- Description of the task
Only one stretch of the data below should be repeated: the lines from the line containing "[Facebook] (304, 834)" through the line containing "CONTACT (709, 1160)", inclusive, exactly as they are.
BEGIN Exercise material
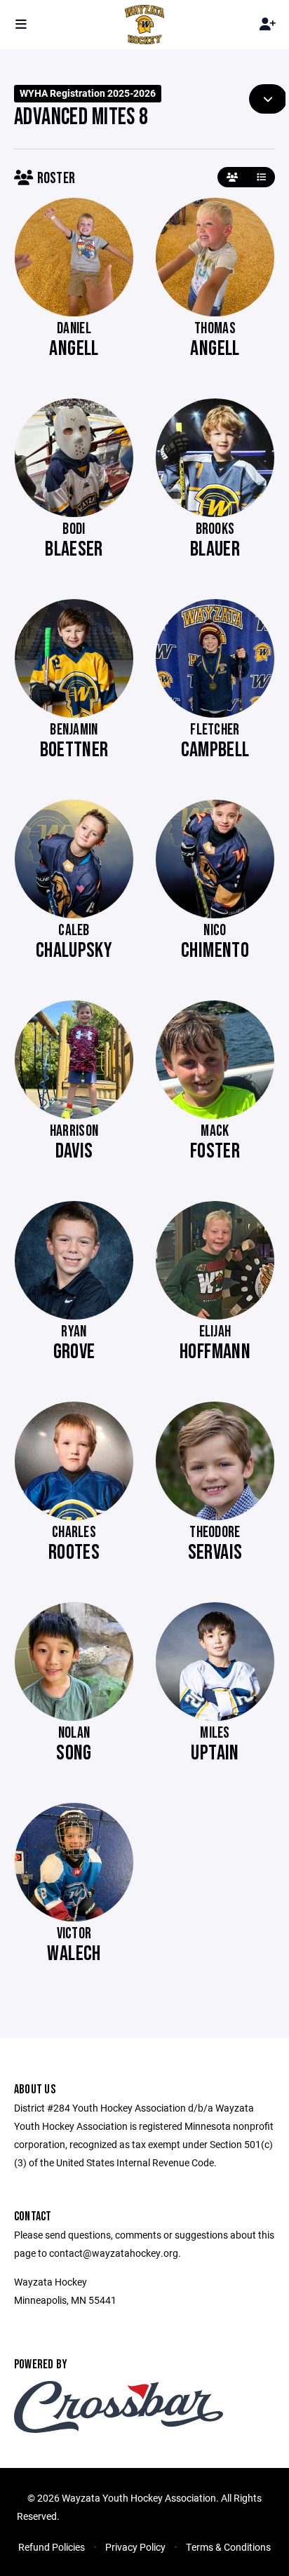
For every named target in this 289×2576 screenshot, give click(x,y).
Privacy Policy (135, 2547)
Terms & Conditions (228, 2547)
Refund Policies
END Exercise material
BEGIN Exercise material
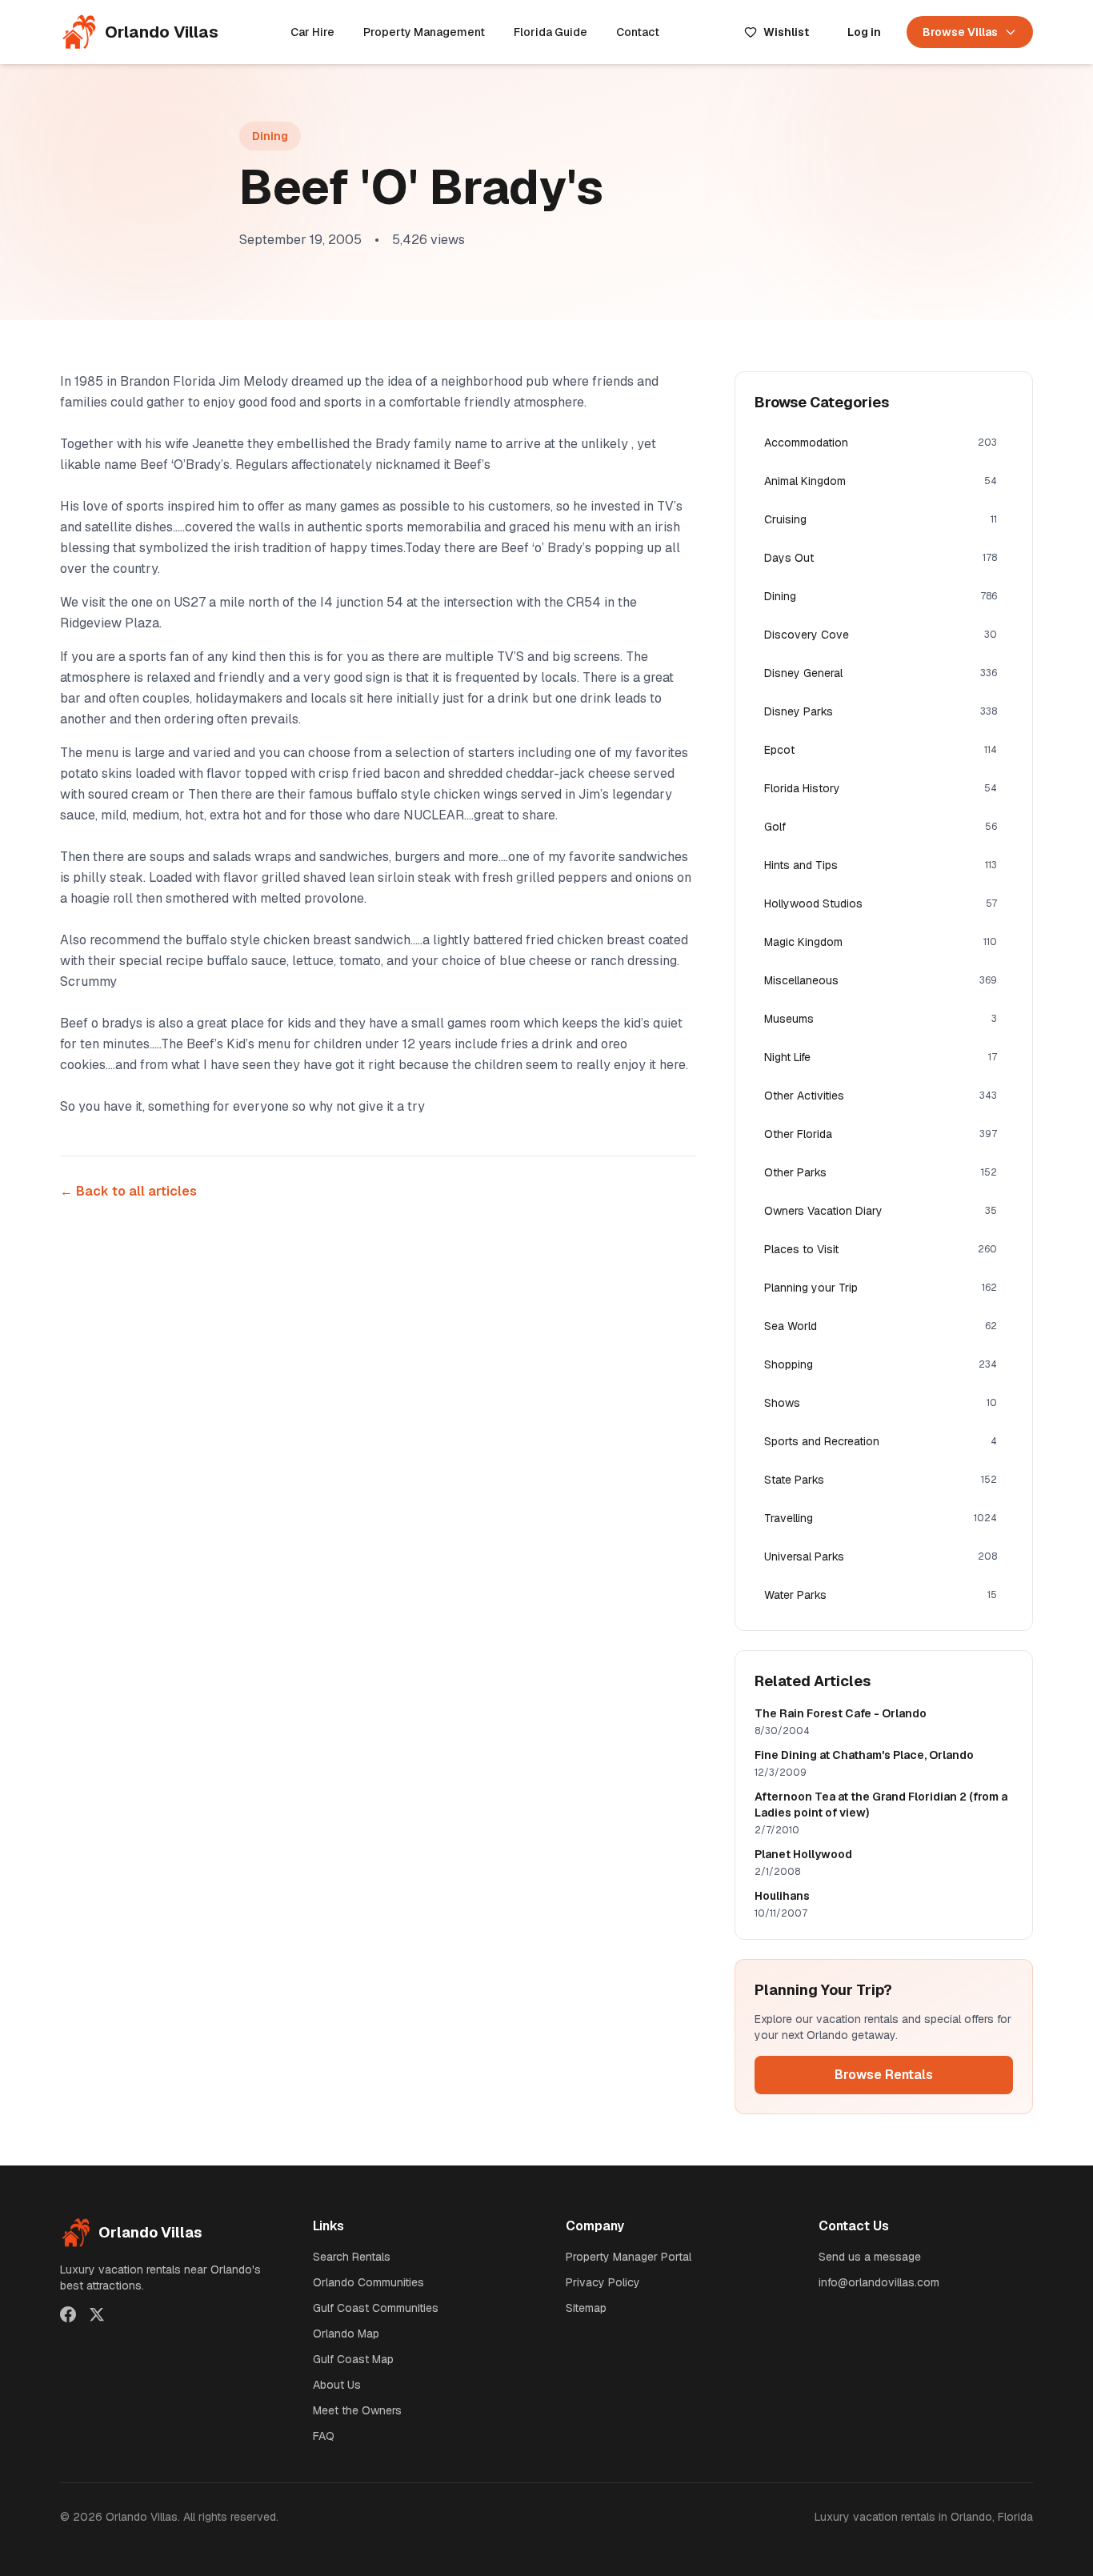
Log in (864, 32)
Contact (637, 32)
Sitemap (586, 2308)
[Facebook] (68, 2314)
END Exercise material
BEGIN Exercise material
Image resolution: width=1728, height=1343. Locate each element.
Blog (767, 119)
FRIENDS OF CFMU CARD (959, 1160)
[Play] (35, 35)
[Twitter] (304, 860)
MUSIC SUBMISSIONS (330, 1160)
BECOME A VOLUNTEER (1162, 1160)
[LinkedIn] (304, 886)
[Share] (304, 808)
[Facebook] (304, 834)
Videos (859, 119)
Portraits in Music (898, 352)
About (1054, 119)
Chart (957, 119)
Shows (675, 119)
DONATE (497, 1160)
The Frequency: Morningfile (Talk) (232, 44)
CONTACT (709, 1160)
END Exercise material
- Response to this exercise
[Facebook] (304, 834)
Videos (859, 119)
Portraits in Music (898, 352)
About (1054, 119)
Chart (957, 119)
Shows (675, 119)
DONATE (497, 1160)
The Frequency: Morningfile (Talk) (232, 44)
CONTACT (709, 1160)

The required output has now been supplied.